In its statement, Boeing said the planes can be operated safely without the alert.
“Neither the angle of attack indicator nor the AOA Disagree alert are necessary for the safe operation of the airplane," the statement reads. "They provide supplemental information only, and have never been considered safety features on commercial jet transport airplanes.”
Boeing’s statement Sunday comes a week after the Wall Street Journal reported that the angle-of-attack disagree alert was inoperable when Southwest Airlines and other carriers started flying the planes.

“The disagree alert was not operable on all airplanes because the feature was not activated as intended,” Boeing said in a statement last Monday.
When it discovered the software problem in 2017, Boeing assigned a committee to review the issue, which ultimately determined that the planes were safe to fly. But it wasn’t until November, 2018, after the Indonesian plane crash, that the company informed regulators at the Federal Aviation Administration. It is unclear whether Boeing would have been required to do so under FAA regulations. The company said it followed its standard operating procedures.

Later that month an investigative report from Indonesian authorities found that those sensors had malfunctioned in the final moments of the flight, and that pilots had struggled to overcome an automatic anti-stalling feature that nudged the plane’s nose downward.
The FAA review board found the alert to be a “low-risk” safety issue which would not render the plane unsafe to fly. An FAA spokesman said Sunday, however, that "Boeing’s timely or earlier communication with the operators would have helped to reduce or eliminate possible confusion.”

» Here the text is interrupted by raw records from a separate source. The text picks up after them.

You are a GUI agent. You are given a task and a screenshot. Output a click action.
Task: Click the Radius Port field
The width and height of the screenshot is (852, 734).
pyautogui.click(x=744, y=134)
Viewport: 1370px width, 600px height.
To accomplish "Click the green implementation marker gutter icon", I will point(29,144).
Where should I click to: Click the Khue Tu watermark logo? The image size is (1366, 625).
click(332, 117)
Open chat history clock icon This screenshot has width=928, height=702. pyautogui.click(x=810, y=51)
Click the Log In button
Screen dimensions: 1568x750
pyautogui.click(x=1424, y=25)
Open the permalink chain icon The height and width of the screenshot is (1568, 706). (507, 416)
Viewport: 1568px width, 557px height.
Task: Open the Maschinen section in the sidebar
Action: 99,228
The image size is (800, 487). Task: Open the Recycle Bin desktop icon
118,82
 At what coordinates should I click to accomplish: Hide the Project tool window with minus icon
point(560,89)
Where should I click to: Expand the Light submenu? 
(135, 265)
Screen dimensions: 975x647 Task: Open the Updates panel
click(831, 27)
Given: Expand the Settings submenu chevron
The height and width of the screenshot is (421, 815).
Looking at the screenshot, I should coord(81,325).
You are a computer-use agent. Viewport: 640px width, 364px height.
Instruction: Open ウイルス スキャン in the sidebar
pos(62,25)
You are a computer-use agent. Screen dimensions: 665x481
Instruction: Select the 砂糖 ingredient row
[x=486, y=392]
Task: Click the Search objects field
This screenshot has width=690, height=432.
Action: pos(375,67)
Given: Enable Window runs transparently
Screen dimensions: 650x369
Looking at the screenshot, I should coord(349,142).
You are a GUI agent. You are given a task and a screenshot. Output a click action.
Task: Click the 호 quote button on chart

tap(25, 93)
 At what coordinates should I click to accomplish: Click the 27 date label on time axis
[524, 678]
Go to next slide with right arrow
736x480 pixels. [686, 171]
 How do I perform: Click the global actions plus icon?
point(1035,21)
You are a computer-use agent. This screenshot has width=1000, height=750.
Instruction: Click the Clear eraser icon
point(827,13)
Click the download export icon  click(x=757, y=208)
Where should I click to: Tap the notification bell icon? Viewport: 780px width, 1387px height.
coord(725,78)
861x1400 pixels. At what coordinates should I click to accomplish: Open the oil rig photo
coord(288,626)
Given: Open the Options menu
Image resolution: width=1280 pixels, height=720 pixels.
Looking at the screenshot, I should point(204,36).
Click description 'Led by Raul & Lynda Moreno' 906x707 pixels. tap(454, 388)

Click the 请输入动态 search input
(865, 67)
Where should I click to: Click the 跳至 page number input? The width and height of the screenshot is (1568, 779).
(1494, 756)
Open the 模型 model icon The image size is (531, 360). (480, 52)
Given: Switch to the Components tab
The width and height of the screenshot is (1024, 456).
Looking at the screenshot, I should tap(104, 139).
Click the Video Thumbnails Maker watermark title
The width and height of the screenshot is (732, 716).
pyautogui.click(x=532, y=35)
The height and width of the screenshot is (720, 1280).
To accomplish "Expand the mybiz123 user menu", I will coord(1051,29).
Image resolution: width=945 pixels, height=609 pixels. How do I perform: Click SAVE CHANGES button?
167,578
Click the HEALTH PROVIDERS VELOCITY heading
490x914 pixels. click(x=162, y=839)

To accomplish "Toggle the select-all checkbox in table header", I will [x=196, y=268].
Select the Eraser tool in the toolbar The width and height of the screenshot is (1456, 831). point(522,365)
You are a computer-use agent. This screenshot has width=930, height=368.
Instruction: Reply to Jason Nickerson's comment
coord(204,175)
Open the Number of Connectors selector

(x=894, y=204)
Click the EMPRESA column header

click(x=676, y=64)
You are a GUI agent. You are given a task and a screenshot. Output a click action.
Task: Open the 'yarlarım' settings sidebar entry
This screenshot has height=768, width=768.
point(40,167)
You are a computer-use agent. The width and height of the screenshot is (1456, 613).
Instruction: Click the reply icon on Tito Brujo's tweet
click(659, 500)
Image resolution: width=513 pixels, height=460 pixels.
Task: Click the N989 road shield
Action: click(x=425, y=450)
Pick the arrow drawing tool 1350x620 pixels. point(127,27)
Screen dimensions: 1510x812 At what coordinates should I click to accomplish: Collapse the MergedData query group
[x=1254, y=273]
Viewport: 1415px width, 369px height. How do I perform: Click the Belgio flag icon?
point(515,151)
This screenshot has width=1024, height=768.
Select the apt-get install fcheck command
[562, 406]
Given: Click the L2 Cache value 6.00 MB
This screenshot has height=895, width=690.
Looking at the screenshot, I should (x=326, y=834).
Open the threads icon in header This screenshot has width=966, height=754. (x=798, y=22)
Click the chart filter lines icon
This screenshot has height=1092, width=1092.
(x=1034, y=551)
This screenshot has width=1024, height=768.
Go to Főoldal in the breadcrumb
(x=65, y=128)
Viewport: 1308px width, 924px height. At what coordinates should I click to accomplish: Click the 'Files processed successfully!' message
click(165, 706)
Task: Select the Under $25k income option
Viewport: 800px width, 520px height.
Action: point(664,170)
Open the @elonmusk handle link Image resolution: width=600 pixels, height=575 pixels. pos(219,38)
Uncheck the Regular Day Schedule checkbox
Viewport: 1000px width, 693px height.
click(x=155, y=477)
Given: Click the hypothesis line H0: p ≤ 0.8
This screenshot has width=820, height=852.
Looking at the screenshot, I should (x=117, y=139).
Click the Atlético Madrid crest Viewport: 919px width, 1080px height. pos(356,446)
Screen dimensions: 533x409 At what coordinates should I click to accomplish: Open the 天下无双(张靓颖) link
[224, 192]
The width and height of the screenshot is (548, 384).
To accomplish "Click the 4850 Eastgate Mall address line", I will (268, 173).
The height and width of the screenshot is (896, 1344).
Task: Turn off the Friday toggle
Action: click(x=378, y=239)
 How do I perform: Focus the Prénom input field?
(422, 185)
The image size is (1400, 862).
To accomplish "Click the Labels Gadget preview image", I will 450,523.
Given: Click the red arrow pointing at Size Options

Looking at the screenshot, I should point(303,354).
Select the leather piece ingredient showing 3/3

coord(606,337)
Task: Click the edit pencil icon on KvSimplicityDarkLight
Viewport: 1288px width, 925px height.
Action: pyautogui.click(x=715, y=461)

https://www.washingtonpost.com/business ... cac69824cf

[L39Guy]

Why would they design a manual trim wheel that doesn't have enough mechanical advantage to retrim the aircraft after a significant runaway?

You mean being able to manually trim while flying around at Vne (340 kits+)? I don’t think that any aircraft can be manually trimmed at those types of speeds.

Huh? Why not? Quite some airplanes fly around at Vne quite often, especially during a descend. Why would an airplane not be trimmable at such a speed? Seems to be a big design issue if you can't trim it. Flying at Vne should be a non-event.

Manually trimming at Vne with the trim at near full nose down trim? Why would one ever get that far out of trim at that airspeed? Perhaps I should have clearer. Basically in trim at Vne with only small trim applications, perhaps.

[L39Guy]

L39 guy...

Almost any airplane with powered stab tim...ie all Airbus and the B777, 787, can be trimmed "manually" at any airspeed from any trim position.

The problem with the 737 stab manual trim is that it is just the pilot winding on a wheel connected by hundreds of feet of cable to the stab jackscrew. (The stretch in the cable created a whole other issue as well, but that is irrelevant here.) So the force able to be applied is limited by the pilots strength. This is why it takes such a stupid number of turns on the wheel to achieve anything...it is done with mechanical advantage. Worse, on the NG (and I presume the Max) the trim wheels were reduced in size to make room for the big screen TV's in the panel. Just as they increased the span of the horizontal stab!

The trim system doesn't even come close to meeting modern JAR25 certification standards. It is there only because it got "grandfathered" in from an airplane that weighed half as much and had half the power. There is a pretty convincing case to require a powered, redundant re-design of the entire 737 stab trim system on not just the Max, but the NG as well.

Cheers Sportingrifle.

You are quite correct. Please note my above comment about Vne+being grossly out of trim and note also that the B767/777/787 backup trim is with electric motors.

Apart from the MAX accidents where the pilots failed to use the manual, electric trim to keep the aircraft in trim (and override MCAS), the B737 trim system, ancient by modern standards, has served the industry well. I am aware of no accidents as a result of it.